Do you ever go to a local boutique brewery and buy a Carlsberg? Drive to your local farmer to buy Walmart packaged tomatoes? Of course not. You want to get a local experience, beer that is brewed from your neighboring produce. News is no different. When browsing your hometown’s news site, you hope to find uniquely related articles.

Local content por favor!

Taboola collaborates with a substantial number of local news publishers through serving organic content across their site. These publishers are dedicated to serving local news. However, identifying whether a news article is about local news or not, can be challenging. Nowadays, straightforward solutions might be: a) explicit tagging by the editors of articles being local or national and b) extracting the location that the article is referring to from the article’s text with Named Entity Recognition models (NERs). The first solution requires a non-negligible effort from publishers and the second works well only when the name of the location is explicitly mentioned. Now consider the following examples: “A Dolphins football player felt sick today” or “Governor DeSantis has consistently improved his city’s attractiveness”. From an initial examination, no explicit location appears in those titles, but when looking deeper, the Dolphins are actually a football team in Miami, and Ron DeSantis is currently the Governor of Florida. Implicit locations understanding could increase the location coverage significantly.

ChatGPT? Don’t mind if I do

Detecting the implicit locations seems pretty complex. For the examples above, we could have used a Knowledge Graph that will match between Dolphins to Miami Dolphins which is a sports team in Miami. Can Large Language Models (LLMs), such as ChatGPT and its kind, which seem to have a built-in Knowledge graph, do that matching easily? In order to answer this question, we took 2K english titles of news articles, and sent them to ChatGPT, asking to extract the location entities from the title, such as city, state and country.

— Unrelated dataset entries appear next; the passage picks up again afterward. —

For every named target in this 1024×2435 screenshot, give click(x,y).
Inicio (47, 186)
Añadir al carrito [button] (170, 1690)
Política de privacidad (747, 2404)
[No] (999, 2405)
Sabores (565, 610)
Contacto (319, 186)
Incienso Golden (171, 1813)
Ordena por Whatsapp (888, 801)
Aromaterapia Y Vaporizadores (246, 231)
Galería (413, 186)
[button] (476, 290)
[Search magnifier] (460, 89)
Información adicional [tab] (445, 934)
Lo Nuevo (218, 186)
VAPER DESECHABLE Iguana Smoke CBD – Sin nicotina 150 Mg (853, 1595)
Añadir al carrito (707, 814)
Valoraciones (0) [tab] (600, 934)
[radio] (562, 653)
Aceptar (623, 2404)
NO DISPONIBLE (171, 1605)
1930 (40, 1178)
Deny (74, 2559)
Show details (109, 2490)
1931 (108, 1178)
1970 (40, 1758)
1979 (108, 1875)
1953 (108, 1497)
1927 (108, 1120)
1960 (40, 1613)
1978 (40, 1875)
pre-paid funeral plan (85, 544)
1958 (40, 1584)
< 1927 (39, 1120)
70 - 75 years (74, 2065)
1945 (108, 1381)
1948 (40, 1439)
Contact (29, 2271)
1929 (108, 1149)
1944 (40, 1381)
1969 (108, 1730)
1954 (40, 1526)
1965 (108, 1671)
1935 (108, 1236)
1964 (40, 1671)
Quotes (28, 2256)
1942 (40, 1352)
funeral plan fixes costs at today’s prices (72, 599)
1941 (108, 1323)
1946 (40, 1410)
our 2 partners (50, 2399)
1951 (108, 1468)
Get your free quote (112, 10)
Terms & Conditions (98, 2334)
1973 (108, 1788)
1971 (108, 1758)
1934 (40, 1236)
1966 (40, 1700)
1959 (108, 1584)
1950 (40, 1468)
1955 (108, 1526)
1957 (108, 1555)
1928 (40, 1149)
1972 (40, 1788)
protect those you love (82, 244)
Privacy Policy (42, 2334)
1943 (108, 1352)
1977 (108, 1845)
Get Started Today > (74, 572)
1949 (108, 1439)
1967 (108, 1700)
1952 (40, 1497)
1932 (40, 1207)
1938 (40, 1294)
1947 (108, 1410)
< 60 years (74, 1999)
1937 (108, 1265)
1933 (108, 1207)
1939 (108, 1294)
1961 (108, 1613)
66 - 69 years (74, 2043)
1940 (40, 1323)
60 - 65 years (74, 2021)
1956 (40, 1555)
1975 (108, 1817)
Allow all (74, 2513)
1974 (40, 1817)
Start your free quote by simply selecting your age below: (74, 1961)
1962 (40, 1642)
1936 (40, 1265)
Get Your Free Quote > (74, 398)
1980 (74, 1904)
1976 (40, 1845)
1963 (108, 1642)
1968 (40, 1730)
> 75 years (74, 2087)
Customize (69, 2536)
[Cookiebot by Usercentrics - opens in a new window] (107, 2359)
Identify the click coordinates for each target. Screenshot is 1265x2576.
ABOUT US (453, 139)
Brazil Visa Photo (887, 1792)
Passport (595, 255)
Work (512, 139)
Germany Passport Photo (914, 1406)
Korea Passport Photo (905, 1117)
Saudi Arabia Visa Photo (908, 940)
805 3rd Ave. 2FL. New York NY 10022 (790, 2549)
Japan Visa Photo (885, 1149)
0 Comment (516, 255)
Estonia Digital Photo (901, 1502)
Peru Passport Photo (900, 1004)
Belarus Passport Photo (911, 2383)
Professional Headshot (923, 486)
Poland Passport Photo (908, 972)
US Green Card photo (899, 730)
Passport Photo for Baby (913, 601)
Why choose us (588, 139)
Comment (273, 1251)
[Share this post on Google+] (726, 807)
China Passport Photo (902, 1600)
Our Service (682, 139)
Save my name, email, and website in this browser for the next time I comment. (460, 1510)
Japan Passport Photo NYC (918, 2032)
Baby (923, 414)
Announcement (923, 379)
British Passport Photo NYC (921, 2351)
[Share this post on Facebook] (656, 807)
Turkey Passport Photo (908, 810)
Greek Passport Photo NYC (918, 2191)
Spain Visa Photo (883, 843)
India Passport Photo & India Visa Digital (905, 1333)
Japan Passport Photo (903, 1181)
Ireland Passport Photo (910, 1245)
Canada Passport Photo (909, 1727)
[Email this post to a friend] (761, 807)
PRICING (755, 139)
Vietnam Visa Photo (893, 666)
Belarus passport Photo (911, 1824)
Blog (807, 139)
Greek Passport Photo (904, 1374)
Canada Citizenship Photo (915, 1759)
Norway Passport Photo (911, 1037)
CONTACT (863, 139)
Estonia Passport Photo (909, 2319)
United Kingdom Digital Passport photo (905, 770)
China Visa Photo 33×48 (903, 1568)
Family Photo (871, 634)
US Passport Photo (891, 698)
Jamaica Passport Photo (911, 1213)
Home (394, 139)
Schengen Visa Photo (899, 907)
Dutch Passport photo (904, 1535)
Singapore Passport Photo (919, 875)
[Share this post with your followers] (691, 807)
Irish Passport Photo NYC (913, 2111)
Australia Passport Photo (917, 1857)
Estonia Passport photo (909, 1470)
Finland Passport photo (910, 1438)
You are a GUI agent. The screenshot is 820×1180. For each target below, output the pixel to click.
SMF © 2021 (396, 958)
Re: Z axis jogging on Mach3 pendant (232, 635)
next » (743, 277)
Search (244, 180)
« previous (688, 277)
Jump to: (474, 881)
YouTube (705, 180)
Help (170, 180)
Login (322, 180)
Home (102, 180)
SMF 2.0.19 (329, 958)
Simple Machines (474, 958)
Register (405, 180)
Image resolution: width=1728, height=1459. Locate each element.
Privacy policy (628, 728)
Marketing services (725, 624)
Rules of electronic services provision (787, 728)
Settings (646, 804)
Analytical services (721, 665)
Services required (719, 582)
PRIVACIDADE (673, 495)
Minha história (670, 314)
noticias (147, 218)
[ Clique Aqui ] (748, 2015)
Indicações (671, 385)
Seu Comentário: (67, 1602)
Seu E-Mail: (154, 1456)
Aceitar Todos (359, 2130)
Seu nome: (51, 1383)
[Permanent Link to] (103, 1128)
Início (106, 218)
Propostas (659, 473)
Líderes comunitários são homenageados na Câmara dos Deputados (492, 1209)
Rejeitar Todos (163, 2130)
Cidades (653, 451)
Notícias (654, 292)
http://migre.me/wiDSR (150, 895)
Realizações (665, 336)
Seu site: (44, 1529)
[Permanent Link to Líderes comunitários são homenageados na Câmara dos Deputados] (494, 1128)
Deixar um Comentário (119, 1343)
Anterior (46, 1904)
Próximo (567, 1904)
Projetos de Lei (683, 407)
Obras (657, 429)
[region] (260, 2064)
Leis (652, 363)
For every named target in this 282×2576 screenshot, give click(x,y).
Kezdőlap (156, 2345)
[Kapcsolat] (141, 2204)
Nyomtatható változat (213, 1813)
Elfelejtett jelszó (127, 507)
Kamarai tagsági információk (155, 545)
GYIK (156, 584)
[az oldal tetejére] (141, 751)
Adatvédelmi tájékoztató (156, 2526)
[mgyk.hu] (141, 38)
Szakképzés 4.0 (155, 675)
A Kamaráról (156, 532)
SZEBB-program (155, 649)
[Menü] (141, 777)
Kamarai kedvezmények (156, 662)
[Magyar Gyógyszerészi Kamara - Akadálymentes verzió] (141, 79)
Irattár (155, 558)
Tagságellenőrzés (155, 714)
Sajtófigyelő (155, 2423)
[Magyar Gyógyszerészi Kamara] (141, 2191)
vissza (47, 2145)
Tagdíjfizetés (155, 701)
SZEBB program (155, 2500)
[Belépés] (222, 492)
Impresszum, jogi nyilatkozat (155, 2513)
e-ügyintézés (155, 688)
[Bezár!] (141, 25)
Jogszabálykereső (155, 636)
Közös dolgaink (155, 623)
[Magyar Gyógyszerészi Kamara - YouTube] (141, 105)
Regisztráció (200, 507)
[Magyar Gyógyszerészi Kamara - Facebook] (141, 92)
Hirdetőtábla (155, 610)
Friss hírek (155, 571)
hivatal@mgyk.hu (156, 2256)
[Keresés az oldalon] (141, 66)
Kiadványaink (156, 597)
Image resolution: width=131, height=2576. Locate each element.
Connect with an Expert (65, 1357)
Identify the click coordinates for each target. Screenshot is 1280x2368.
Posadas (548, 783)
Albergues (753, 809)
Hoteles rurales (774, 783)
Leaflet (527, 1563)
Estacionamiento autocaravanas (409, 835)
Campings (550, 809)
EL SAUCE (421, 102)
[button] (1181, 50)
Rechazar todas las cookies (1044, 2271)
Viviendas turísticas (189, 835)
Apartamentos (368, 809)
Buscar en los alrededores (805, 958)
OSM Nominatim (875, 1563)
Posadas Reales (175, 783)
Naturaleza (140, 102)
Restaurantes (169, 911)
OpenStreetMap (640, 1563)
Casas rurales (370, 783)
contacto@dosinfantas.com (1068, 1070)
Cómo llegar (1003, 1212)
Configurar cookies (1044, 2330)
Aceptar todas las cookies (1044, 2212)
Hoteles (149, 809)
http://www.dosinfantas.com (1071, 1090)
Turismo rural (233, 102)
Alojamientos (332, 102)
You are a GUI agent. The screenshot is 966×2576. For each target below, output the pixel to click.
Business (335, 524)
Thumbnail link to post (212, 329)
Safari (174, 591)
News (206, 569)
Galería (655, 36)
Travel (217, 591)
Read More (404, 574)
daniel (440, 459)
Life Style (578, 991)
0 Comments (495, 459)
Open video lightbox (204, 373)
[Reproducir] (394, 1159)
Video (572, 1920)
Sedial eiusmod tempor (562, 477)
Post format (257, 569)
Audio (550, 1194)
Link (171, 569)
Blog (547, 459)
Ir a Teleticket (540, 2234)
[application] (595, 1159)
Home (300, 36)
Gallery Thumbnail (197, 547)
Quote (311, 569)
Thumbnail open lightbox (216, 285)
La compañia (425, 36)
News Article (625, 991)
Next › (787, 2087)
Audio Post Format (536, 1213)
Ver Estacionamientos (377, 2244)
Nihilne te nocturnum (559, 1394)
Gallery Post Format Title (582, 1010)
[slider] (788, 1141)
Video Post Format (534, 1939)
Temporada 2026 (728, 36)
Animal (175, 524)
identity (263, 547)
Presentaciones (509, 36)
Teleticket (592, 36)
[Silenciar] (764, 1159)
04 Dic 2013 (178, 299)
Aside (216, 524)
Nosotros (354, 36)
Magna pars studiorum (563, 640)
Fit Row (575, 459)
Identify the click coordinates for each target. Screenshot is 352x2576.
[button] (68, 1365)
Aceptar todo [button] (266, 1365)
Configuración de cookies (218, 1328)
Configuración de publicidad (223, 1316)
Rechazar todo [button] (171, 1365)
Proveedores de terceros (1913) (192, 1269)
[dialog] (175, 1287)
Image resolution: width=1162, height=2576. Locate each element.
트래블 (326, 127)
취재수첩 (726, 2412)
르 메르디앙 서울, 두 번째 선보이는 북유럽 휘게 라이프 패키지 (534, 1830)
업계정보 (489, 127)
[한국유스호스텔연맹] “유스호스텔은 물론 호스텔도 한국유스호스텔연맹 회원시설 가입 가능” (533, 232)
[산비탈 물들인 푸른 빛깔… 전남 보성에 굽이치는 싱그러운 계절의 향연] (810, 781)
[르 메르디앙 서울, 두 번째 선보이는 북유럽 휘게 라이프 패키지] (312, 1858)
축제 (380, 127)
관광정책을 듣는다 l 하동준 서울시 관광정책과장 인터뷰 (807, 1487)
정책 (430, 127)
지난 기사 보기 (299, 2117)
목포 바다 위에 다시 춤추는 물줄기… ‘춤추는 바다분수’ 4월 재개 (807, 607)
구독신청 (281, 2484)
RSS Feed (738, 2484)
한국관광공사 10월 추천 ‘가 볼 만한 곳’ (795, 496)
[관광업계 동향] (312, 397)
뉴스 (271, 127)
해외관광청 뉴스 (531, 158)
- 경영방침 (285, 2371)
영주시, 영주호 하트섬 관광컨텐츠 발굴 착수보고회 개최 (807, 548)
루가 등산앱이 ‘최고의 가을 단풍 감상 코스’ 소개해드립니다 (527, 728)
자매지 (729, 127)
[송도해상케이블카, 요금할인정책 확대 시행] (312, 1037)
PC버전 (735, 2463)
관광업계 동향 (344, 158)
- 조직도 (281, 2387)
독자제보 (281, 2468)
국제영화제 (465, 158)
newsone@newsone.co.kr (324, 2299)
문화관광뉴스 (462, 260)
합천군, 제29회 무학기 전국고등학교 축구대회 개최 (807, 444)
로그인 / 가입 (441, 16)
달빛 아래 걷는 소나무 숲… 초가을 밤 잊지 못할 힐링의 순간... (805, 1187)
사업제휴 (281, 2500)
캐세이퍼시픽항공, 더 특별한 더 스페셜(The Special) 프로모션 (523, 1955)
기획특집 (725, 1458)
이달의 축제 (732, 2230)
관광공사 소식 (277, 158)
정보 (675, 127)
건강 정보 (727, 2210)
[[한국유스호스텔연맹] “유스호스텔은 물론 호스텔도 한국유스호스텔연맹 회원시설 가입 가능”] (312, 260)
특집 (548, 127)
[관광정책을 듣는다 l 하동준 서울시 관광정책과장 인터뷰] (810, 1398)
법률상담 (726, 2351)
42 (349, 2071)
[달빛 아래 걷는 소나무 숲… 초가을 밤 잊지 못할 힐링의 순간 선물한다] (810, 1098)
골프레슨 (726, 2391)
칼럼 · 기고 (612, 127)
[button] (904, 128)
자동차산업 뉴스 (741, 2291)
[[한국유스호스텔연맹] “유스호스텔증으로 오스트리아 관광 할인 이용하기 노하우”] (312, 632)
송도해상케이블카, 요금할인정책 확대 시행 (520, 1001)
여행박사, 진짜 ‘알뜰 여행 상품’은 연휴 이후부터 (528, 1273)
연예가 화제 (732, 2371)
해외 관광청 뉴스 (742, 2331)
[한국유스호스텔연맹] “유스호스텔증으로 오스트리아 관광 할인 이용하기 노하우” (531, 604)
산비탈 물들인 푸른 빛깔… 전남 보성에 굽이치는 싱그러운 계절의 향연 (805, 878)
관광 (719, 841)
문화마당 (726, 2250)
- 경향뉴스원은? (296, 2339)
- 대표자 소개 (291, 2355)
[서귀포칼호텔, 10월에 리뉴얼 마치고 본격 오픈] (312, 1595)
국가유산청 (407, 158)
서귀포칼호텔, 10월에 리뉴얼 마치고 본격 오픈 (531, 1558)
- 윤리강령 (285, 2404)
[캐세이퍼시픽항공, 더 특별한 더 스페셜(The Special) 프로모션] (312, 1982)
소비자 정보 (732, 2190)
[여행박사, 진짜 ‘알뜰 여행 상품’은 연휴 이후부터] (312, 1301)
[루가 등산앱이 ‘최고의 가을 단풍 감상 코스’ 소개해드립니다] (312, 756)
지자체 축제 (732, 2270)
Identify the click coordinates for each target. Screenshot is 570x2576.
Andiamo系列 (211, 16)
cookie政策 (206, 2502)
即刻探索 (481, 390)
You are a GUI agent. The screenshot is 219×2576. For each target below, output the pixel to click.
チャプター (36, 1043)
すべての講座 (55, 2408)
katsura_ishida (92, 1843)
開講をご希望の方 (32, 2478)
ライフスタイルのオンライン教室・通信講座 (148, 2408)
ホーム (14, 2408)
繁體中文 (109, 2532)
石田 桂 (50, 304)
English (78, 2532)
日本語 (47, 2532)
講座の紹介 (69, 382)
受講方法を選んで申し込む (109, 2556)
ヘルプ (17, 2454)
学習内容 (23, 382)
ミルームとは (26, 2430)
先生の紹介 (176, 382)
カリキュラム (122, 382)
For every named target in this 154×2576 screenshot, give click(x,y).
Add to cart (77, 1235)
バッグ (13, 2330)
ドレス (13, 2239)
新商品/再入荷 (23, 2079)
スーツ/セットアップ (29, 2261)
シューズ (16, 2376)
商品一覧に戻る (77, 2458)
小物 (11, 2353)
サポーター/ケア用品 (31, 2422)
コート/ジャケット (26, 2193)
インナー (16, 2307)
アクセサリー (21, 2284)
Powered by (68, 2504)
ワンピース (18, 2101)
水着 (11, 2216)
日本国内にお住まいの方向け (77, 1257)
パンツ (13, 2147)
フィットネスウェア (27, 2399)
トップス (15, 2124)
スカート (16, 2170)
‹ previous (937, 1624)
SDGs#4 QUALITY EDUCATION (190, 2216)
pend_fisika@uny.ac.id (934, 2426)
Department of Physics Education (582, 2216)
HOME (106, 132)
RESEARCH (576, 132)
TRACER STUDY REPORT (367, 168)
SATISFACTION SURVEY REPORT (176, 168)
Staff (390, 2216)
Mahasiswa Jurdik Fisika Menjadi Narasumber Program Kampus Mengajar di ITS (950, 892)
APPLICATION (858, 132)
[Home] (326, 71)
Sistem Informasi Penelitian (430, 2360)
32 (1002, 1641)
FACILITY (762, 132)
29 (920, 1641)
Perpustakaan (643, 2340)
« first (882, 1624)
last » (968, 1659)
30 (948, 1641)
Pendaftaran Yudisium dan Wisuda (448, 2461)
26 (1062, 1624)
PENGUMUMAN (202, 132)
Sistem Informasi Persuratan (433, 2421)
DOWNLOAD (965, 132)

The task was not straightforward, and we had to implement prompt engineering principles such as In-context Learning [1], for giving the engine a context about the task, for example: “Imagine you are an editor of a newspaper, try to extract the city, state and country from the given titles”. In addition, we brokedown the task into steps using Chain-of-thought [2] technique, and added guidelines for specific categories that the articles are related to, such as sports, business and politics, for easy identification of the location entities (e.g., “Let’s work step-by-step. If this is a sports item, first search for the sports team name, then check its hometown, and then look for the state and country”). Finally, we asked to return the result in simple json format (see Table 1 below).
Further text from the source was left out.